2007年7月1日刊的“临床癌症研究”杂志刊登一篇关于肿瘤免疫治疗临床研究标准的文章,提出了肿瘤治疗尤其是免疫治疗新的概念。作者Jeffrey Schlom博士在文章中指出,现在进行的临床研究,无论是免疫治疗还是标准疗法如化疗,都是以缩小肿瘤为标准。然而,免疫治疗药物需要更多的时间击发体内免疫系统,所以观察不到肿瘤缩小的证据。这就是为什么肿瘤免疫治疗临床失败的原因。Schlom博士在文中总结了5个前列腺癌免疫治疗的临床研究,包括现在已经进入美国FDA审批阶段Denderon公司(Nasdaq: DNDN)的Provenge。这些免疫治疗(也有人称之为治疗性疫苗)能够在低毒状态下使癌症患者有更长的生存期。可以说,这类药不仅在关注肿瘤大小的变化,更应注重建立患者的免疫体系和延长生存期。作者建议,癌症的治疗应该把患者的生存期放在第一位。
文中提到的Denderon公司(Nasdaq: DNDN)股价受此影响大幅攀升,在7月3日开盘的第一个小时增长了14%,收盘时上升了6.5%达7.70美元/股。
原始出处:
Clinical Cancer Research 13, 3776-3782, July 1, 2007. doi: 10.1158/1078-0432.CCR-07-0588
Cancer Vaccines: Moving Beyond Current Paradigms
Jeffrey Schlom, Philip M. Arlen and James L. Gulley
Authors' Affiliation: Laboratory of Tumor Immunology and Biology, Center for Cancer Research, National Cancer Institute, NIH, Bethesda, Maryland
Requests for reprints: Jeffrey Schlom, Laboratory of Tumor Immunology and Biology, Center for Cancer Research, National Cancer Institute, NIH, Room 8B09, 10 Center Drive, Bethesda, MD 20892. Phone: 301-496-4343; Fax: 301-496-2756; E-mail: js141c@nih.gov .
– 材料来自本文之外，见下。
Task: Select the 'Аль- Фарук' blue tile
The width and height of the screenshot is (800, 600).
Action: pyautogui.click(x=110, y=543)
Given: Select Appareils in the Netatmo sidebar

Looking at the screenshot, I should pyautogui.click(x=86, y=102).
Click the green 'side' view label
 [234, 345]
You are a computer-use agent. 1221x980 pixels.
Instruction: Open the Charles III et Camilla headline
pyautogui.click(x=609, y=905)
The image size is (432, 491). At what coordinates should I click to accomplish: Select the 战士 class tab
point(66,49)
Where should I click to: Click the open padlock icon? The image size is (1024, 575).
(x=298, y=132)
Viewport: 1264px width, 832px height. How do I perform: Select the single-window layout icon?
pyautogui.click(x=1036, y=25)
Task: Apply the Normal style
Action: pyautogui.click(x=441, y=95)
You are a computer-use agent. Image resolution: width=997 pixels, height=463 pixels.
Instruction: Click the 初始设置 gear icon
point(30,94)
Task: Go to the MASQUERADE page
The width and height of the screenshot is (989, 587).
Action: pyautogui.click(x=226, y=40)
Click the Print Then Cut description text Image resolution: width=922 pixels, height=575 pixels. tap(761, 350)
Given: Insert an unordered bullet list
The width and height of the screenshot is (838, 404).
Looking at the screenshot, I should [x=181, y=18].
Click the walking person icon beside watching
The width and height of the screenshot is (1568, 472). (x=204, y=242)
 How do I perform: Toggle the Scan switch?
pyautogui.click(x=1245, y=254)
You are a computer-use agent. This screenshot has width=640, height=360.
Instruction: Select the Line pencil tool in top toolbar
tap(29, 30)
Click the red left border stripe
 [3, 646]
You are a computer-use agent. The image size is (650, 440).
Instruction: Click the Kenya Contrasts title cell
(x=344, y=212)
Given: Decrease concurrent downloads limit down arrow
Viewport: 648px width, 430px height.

The field of cancer vaccines is currently in an active state of preclinical and clinical investigations. Although no therapeutic cancer vaccine has to date been approved by the Food and Drug Administration, several new paradigms are emerging from recent clinical findings both in the use of combination therapy approaches and, perhaps more importantly, in clinical trial design and end point analyses. This article will review recent clinical trials involving several different cancer vaccines from which data are emerging contrasting classic "tumor response" (Response Evaluation Criteria in Solid Tumors) criteria with "patient response" in the manifestation of increased patient survival post-vaccine therapy. Also described are several strategies in which cancer vaccines can be exploited in combination with other agents and therapeutic modalities that are quite unique when compared with "conventional" combination therapies. This is most likely due to the phenomena that (a) cancer vaccines initiate a dynamic immune process that can be exploited in subsequent therapies and (b) both radiation and certain chemotherapeutic agents have been shown to alter the phenotype of tumor cells as to render them more susceptible to T-cell–mediated killing. Consequently, evidence is emerging from several studies in which patient cohorts who first receive a cancer vaccine (as contrasted with control cohorts) benefit clinically from subsequent therapies.